Film français de Chad Chenouga (2023), avec Roschdy Zem, Yolande Moreau, Marina Hands, Hedi Bouchenafa, Yannick Choirat, Jibril Bhira… 1h22. Sortie le 10 mai 2023.
Roschdy Zem
Toujours droit dans ses bottes, Sabri est un fonctionnaire exemplaire de l’Éducation Nationale qui cultive une sorte d’idéal un peu désuet. Il accepte toutefois l’échec de sa vie conjugale, son ex étant enseignante d’anglais dans le collège de quartier où il officie comme principal adjoint. Alors il concentre tous ses espoirs sur leur fils unique qui est plutôt bon élève. Jusqu’au jour où le papa poule commet l’irréparable… Au risque de se perdre et de ruiner des années d’efforts pour renvoyer une image d’exemplarité à la merci d’un moment d’égarement… L’intrigue du Principal n’est pas sans évoquer celle du film du cinéaste roumain Cristian Mungiu Baccalauréat (2016). Comme pour mieux souligner que certains réflexes peuvent s’avérer universels, tant ils répondent à des motivations partagées et à des réflexes primaires. Il fallait l’autorité et l’élégance naturelles de Roschdy Zem pour donner une âme à ce personnage égaré qui se fait une idée si haute de son métier qu’il est prêt à tout sacrifier pour que son enfant réussisse, sans vraiment mesurer l’ampleur des risques qu’il encourt. À travers ce personnage psycho-rigide, Chad Chenouga tire aussi à boulets rouges sur un système éducatif qui en est venu peu à peu à ressembler à s’y méprendre à une réplique en modèle réduit de la société par sa compétitivité effrénée, quitte à reléguer l’enseignement proprement dit à un stade accessoire. Rien ne sert d’apprendre et de s’instruire si ce n’est pas pour décrocher les meilleures notes. Dès lors, tous les moyens sont bons, y compris les moins recommandables.
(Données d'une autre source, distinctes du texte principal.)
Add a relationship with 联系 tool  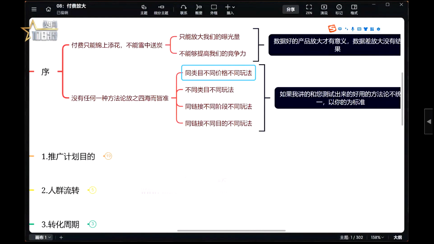click(183, 9)
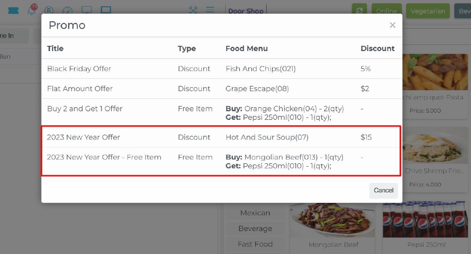Screen dimensions: 471x254
Task: Select the Beverage category
Action: [255, 229]
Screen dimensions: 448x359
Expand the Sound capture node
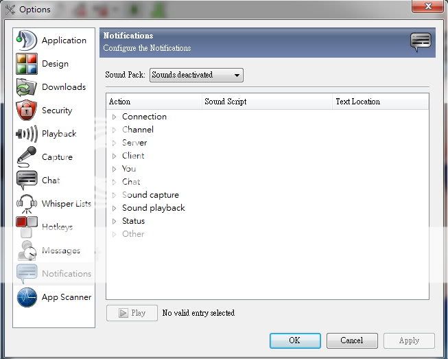[x=115, y=195]
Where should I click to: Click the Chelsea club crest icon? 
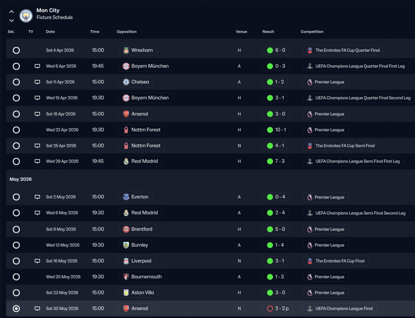point(126,82)
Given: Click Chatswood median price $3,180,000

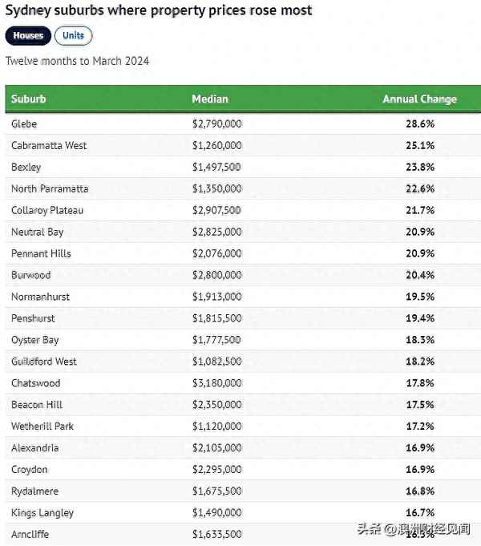Looking at the screenshot, I should point(216,383).
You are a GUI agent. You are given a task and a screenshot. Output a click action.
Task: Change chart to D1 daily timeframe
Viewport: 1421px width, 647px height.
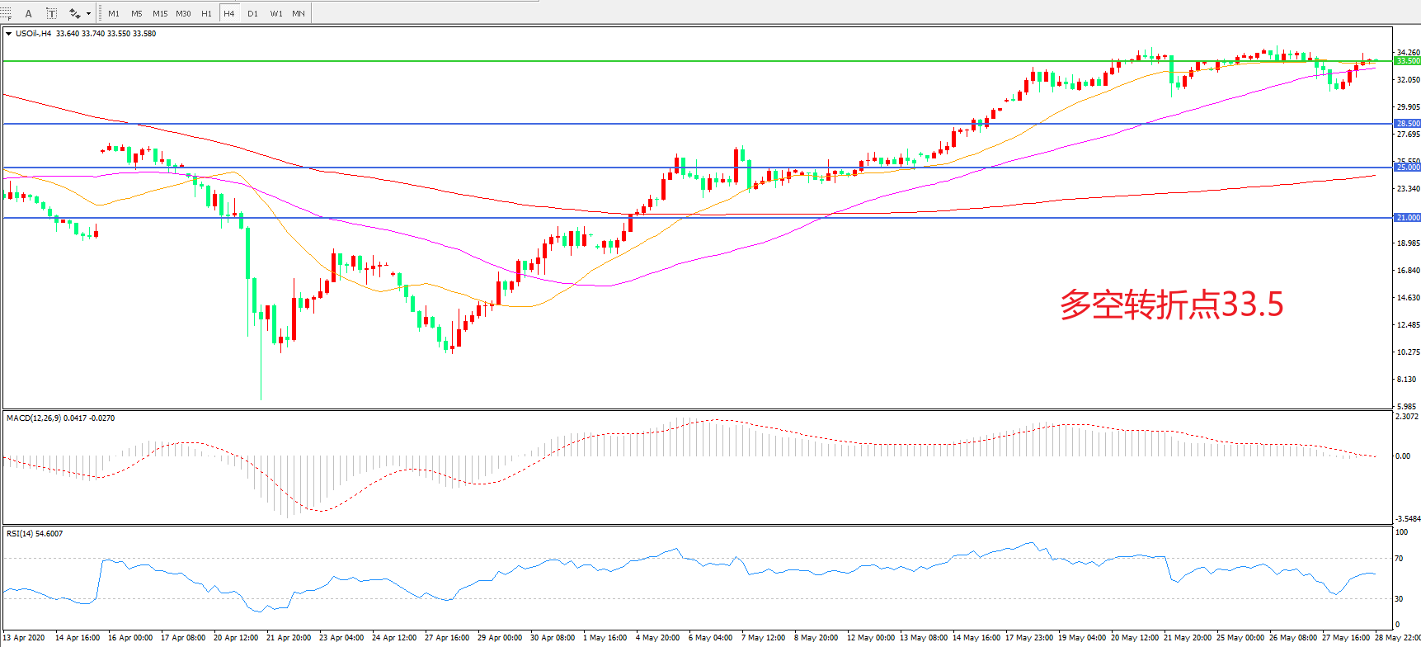(x=252, y=13)
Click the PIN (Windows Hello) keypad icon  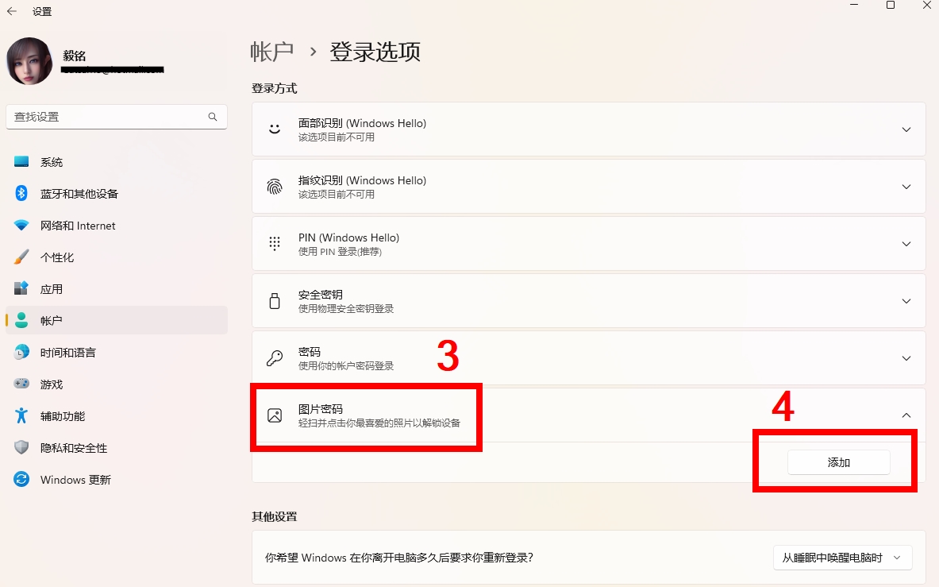click(274, 243)
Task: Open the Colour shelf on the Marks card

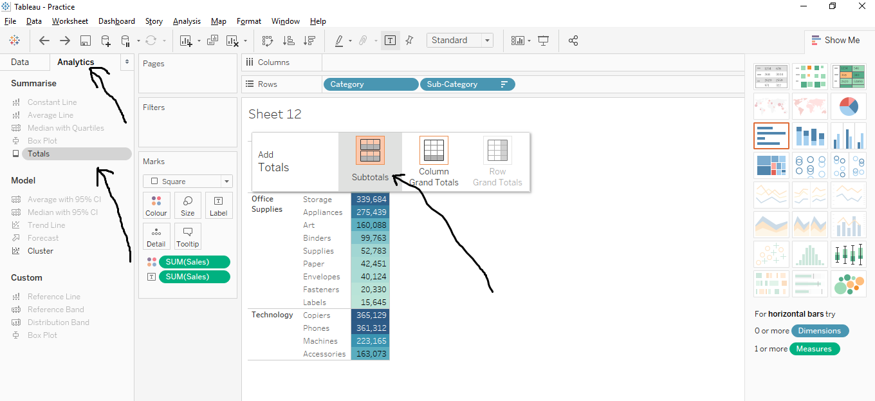Action: click(156, 205)
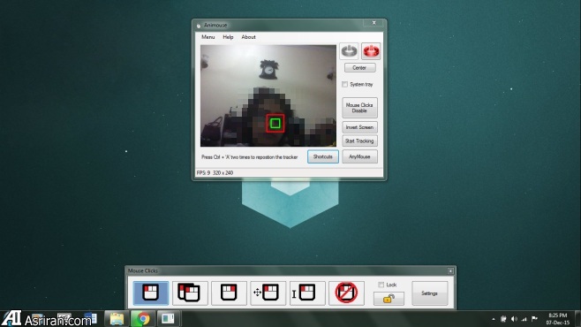581x327 pixels.
Task: Open Google Chrome from the taskbar
Action: click(143, 319)
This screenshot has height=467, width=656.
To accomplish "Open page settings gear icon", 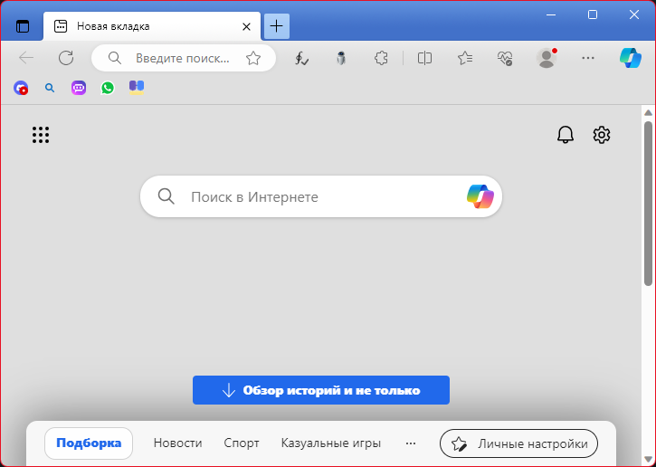I will click(x=602, y=135).
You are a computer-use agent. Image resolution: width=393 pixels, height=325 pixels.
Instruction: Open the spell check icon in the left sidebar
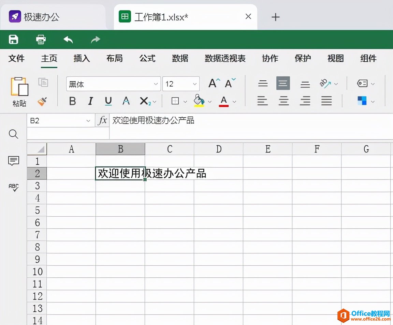(13, 187)
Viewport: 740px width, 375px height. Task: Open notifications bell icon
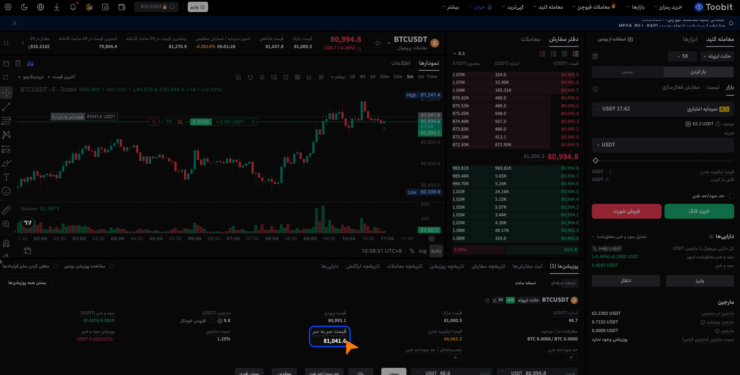(73, 7)
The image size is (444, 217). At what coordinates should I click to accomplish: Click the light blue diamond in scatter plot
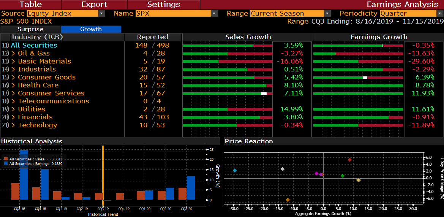(x=235, y=171)
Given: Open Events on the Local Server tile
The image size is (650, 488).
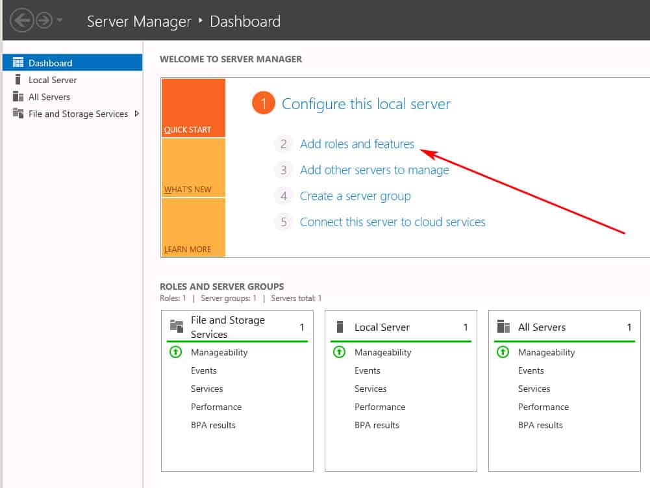Looking at the screenshot, I should coord(368,370).
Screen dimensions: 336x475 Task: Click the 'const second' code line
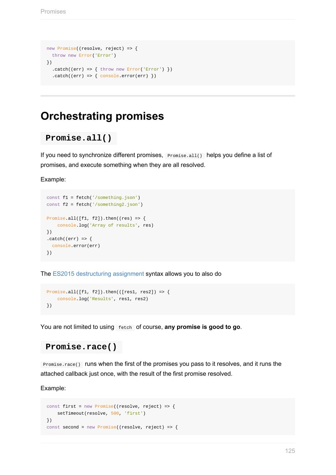pyautogui.click(x=112, y=427)
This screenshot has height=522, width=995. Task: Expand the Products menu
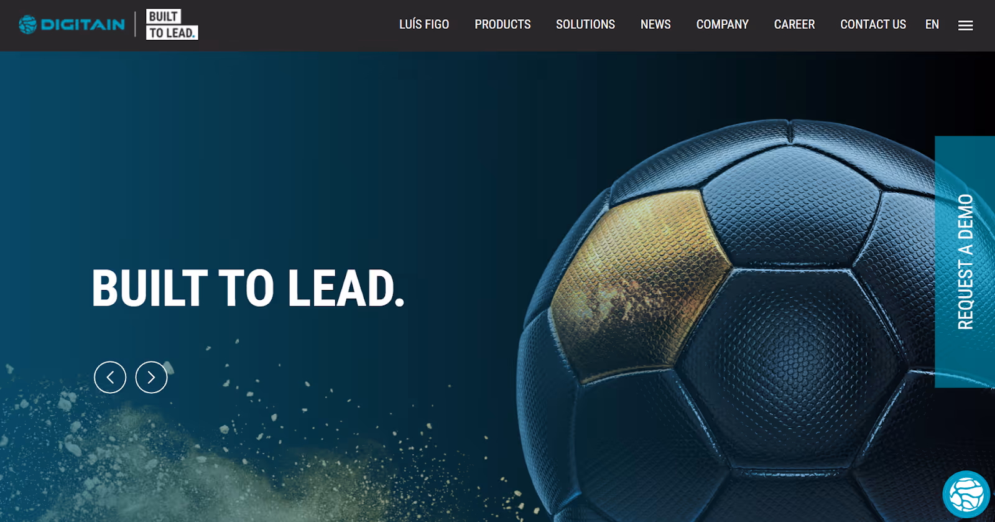click(x=502, y=24)
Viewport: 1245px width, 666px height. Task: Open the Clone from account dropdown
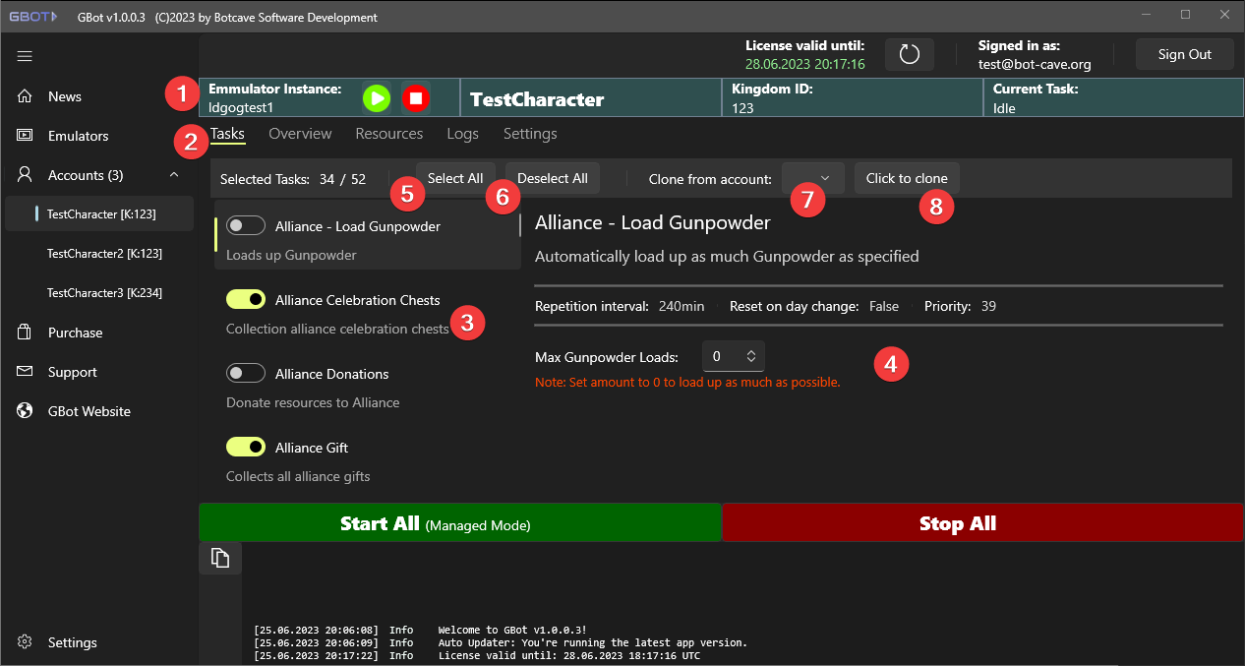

Roschdy Zem et Hedi Bouchenafa
Le film de Chad Chenouga se présente comme une plongée en immersion dans les arcanes du système éducatif français, vu à travers quatre personnages qui sont liés par le scénario : la principale à l’ancienne que campe Yolande Moreau, héritière d’une tradition d’excellence que les restrictions économiques ont réduit à une peau de chagrin et à une marge de manœuvre extrêmement étroite ; son adjoint qui refuse de voir le système se recroqueviller sur lui-même ; son ex-épouse incarnée par Marina Hands qui est prof et se bat pour transmettre le savoir dans un environnement hostile ; leur fils qui porte tous leurs espoirs de parents au sein d’un système qu’ils connaissent mieux que personne. Signe des temps, le cinéma français produit aujourd’hui à jet continu des films consacrés à deux secteurs en crise qui reflètent mieux que tous les autres le malaise profond de notre société : la santé et l’éducation. Contrairement à des comédies récentes telles que La cour des miracles, L’école pour tous, Les têtes givrées, Les petites victoires ou un documentaire comme La générale, Le principal ne se complaît ni dans l’utopie ni dans l’euphorie, mais dresse un état des lieux assez accablant d’un système qui semble avoir perdu tous ses repères et fonctionne désormais comme une course éperdue à l’excellence, avec en ligne de mire la réussite sociale. Comme si une vie toute entière devait se décider derrière un pupitre d’école.